# Source document:
(begin)

Skip to contents

Creates lists of subsamples for stability selection.

Usage

createSubsamples(n, p, B, sampling_type, prop_feats_remove = 0)

Arguments

n

Integer or numeric; sample size of the data set.

p

Integer or numeric; number of features.

B

Integer or numeric; the number of subsamples. Note: For sampling_type=="MB" the total number of subsamples will be B; for sampling_type="SS" the number of subsamples will be 2*B. Default is 100 for sampling_type="MB" and 50 for sampling_type="SS".

sampling_type

A character vector; either "SS" or "MB". For "MB", all B subsamples are drawn randomly (as proposed by Meinshausen and Bühlmann 2010). For "SS", in addition to these B subsamples, the B complementary pair subsamples will be drawn as well (see Faletto and Bien 2022 or Shah and Samworth 2013 for details). Default is "SS", and "MB" is not supported yet.

(end)

# Supplied data:
(begin)

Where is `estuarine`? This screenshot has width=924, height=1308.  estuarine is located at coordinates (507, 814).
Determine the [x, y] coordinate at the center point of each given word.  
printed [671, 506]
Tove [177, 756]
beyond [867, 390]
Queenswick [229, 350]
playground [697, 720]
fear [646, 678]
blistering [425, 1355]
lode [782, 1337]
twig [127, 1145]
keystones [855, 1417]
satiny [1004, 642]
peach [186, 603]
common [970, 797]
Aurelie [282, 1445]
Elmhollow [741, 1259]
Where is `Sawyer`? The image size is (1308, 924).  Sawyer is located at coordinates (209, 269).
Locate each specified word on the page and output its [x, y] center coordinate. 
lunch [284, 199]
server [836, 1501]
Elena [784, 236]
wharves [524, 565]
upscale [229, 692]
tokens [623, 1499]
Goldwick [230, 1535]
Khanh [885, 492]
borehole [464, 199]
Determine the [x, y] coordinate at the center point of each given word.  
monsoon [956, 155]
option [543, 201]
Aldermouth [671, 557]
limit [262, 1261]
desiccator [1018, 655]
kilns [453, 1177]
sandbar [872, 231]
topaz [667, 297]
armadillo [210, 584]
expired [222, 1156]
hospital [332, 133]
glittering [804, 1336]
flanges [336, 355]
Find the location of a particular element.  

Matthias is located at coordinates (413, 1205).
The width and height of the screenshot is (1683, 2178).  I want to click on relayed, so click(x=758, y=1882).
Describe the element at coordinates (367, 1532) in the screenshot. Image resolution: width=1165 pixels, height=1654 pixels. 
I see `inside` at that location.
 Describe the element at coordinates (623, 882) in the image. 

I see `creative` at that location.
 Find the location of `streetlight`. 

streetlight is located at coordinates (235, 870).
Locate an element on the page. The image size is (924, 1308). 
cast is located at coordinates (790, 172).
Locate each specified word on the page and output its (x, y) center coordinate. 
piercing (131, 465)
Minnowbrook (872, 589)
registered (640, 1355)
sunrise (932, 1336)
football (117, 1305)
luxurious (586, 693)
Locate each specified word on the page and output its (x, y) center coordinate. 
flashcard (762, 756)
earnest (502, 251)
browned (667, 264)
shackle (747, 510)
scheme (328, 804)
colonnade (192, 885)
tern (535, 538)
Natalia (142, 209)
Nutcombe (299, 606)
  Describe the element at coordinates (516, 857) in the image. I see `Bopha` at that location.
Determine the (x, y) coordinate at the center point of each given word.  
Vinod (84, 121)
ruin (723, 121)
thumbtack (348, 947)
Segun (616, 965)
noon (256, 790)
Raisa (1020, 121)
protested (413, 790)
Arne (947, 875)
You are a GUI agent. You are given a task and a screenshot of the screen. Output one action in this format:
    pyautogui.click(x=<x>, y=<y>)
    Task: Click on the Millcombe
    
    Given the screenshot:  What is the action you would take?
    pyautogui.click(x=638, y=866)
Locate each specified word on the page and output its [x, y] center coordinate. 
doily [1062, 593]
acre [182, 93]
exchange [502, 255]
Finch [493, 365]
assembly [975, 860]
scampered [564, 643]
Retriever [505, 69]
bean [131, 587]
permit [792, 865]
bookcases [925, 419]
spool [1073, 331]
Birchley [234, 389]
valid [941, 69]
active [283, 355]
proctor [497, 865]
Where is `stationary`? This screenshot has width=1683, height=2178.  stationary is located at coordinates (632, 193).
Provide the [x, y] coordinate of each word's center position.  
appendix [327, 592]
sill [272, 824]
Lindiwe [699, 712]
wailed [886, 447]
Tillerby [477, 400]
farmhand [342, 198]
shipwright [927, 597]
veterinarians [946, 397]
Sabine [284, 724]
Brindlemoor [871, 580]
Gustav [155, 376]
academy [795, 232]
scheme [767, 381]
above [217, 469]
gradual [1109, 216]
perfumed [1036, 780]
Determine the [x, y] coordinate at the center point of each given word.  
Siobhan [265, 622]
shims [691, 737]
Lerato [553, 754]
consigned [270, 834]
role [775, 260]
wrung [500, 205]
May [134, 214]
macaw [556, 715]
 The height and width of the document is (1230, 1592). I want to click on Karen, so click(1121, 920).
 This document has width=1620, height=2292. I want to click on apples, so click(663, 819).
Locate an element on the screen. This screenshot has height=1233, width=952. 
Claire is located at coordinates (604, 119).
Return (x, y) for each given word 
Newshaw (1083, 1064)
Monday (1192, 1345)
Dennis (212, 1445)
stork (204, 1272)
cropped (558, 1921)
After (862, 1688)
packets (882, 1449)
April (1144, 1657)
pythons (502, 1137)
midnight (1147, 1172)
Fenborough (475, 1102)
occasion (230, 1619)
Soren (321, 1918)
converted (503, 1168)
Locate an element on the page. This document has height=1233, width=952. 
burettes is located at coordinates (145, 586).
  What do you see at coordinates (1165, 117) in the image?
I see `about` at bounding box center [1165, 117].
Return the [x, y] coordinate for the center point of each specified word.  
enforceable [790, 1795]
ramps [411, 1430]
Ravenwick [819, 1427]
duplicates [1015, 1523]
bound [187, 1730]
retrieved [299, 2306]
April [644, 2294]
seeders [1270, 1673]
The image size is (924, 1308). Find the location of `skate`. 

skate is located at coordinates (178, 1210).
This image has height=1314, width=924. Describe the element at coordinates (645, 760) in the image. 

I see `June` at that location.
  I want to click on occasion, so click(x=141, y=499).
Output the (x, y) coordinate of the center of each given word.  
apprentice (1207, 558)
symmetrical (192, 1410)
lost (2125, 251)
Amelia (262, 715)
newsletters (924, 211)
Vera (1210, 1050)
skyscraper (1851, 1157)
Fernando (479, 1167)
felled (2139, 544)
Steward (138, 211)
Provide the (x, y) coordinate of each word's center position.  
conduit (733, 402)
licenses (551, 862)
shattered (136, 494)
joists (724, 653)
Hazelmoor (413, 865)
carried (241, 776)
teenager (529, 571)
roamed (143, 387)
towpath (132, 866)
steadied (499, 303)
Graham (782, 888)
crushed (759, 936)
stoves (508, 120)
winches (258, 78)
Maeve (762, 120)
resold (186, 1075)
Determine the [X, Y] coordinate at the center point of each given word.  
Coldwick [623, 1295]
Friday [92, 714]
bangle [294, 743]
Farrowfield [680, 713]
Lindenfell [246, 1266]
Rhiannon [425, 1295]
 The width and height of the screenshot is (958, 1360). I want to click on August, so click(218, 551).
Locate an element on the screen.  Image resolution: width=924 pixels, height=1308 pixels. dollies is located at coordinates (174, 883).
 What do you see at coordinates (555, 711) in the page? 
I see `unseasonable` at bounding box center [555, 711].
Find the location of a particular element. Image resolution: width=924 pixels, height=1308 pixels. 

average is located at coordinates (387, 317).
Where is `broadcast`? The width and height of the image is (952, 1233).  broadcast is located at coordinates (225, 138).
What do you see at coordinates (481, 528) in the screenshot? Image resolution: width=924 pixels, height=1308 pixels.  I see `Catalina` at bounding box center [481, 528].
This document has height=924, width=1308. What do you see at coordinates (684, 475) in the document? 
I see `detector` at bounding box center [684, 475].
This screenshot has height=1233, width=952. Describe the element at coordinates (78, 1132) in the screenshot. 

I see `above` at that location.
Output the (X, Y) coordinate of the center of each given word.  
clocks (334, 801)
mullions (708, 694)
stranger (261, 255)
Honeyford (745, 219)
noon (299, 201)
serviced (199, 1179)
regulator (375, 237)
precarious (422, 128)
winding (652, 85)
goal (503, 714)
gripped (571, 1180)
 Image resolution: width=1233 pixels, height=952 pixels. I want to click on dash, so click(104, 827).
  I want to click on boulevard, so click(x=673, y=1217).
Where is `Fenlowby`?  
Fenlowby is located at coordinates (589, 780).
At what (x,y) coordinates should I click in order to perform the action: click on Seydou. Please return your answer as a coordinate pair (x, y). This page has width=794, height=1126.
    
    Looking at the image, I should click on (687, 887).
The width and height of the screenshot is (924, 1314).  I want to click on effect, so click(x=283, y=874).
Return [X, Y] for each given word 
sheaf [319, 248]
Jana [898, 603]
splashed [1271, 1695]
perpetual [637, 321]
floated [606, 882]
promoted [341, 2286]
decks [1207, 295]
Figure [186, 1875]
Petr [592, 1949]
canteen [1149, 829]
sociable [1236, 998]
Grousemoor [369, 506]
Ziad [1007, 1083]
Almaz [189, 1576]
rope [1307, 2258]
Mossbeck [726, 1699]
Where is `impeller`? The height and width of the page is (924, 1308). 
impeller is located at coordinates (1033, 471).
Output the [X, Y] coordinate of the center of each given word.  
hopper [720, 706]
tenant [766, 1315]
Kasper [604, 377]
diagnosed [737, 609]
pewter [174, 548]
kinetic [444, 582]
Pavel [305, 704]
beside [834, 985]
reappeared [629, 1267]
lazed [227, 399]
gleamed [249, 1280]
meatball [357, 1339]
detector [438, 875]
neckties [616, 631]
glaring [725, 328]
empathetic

(end)

# Short task:
Resume the createSubsamples reference page after the last sentence shown, which ends the entry for sampling_type.

# Result for this exercise:
num_feats_remove

Integer; number of features select automatically on every iteration. Determined earlier from input prop_feats_remove to css.

Value

A list of length B (or 2*B for sampling_type = "SS"). If prop_feats_remove = 0, each list element is an integer vector of length floor(n/2) containing the indices of a subsample of 1:n. (For sampling_type=="SS", the last B subsamples will be complementary pairs of the first B subsamples; see Faletto and Bien 2022 or Shah and Samworth 2013 for details.) If prop_feats_remove > 0, each element is a named list with members "subsample" (same as above) and "feats_to_keep", a logical vector of length p; feats_to_keep[j] = TRUE if feature j is chosen for this subsample, and false otherwise.

References

Faletto, G., & Bien, J. (2022). Cluster Stability Selection. arXiv preprint arXiv:2201.00494. https://arxiv.org/abs/2201.00494.

Shah, R. D., & Samworth, R. J. (2013). Variable selection with error control: Another look at stability selection. Journal of the Royal Statistical Society. Series B: Statistical Methodology, 75(1), 55–80. https://doi.org/10.1109/RITA.2014.2302071.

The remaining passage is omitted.